Passage to read:
■ ■ ■ ■ ■

Many Arab corporations and institutions have invested huge sums in IT networks, process reengineering and a range of modern management tools including balanced scorecards and activity accounting. But they have been unable to improve their efficiency because the centralized hierarchies, the budgets, the command and control culture that it supports remain predominant.
In some cases, use of the budget to force performance improvements could lead to stagnation and breakdown of morale within an organization. Same organizations that “vow” to stay close to the customer (ours customers come first), so that they can respond quickly to new information about market changes, hang tightly to budgeting — a process that disempowers managers and slows the response to market developments.
Budgeting must be abolished once and for all, and replaced by other goals and measures, both financial and non-financial measurements. Each business unit must be judged on how well its performance compares with its peers and against world-class benchmarks. Using such standards, divisions and departments become more entrepreneurial, exploiting opportunities and become more adaptive to an increasing changing business environment. This requires employers to become more effective than meeting budgets. They would measure themselves against how well comparable group inside and outside the organization will turn out to have done in the same period, given the economic conditions prevailing at the time. Because employers won’t know whether they have succeeded or by how much until the period is over, they must be at their best to ensure that their performance is better than that of their peers. Business units, plants, or branches can measure their progress against comparable units within the organization through the use of a few key financial measures.
In order to measure themselves against external peers, they can use operational benchmarks such as return on capital invested. The elements or factors measured are “key performance indicators” — KPI’s such as profits, cash flows, cost ratios, customers satisfaction, employment retention and quality.

■ ■ ■ ■ ■

Exercise requirements: Rewrite everything in the passage on budgeting from "In some cases, use" down to "to market developments.", with "stagnation" changed to "inertia".

(Records excerpted from a collection)
■ ■ ■ ■ ■

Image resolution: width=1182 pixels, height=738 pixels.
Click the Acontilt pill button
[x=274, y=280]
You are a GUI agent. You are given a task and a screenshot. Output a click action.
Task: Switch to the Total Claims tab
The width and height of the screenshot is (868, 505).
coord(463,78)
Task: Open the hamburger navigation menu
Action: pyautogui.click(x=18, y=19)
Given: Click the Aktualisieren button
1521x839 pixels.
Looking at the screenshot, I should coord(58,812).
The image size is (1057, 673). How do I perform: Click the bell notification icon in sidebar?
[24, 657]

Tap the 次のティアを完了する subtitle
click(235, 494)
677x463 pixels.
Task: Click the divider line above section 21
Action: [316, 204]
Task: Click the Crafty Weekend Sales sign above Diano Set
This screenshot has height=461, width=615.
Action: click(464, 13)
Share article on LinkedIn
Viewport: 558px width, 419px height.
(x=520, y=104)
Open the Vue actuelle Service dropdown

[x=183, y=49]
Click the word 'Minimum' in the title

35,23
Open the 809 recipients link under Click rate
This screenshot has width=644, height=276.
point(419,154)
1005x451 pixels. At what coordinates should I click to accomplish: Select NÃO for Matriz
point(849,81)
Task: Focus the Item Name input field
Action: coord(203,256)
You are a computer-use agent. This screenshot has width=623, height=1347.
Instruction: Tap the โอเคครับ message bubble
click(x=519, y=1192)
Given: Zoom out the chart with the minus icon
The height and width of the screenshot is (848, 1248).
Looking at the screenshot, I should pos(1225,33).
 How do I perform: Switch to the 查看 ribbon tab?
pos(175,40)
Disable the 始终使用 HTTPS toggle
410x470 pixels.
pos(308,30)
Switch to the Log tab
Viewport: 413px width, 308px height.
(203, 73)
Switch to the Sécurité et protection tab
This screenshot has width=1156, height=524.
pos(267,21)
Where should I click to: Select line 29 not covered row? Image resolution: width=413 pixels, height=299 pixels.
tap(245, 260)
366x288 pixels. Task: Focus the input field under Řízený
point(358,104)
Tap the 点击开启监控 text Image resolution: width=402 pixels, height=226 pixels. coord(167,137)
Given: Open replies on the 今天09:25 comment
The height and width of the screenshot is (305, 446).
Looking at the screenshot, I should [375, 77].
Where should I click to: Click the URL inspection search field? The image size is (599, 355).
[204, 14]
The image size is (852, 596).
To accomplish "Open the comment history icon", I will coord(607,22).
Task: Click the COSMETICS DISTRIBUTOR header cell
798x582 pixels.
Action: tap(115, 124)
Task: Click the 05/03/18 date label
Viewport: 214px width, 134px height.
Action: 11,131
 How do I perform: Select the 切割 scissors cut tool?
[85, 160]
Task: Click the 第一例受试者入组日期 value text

■ ■ ■ ■ ■

Answer box:
In some cases, use of the budget to force performance improvements could lead to inertia and breakdown of morale within an organization. Same organizations that “vow” to stay close to the customer (ours customers come first), so that they can respond quickly to new information about market changes, hang tightly to budgeting — a process that disempowers managers and slows the response to market developments.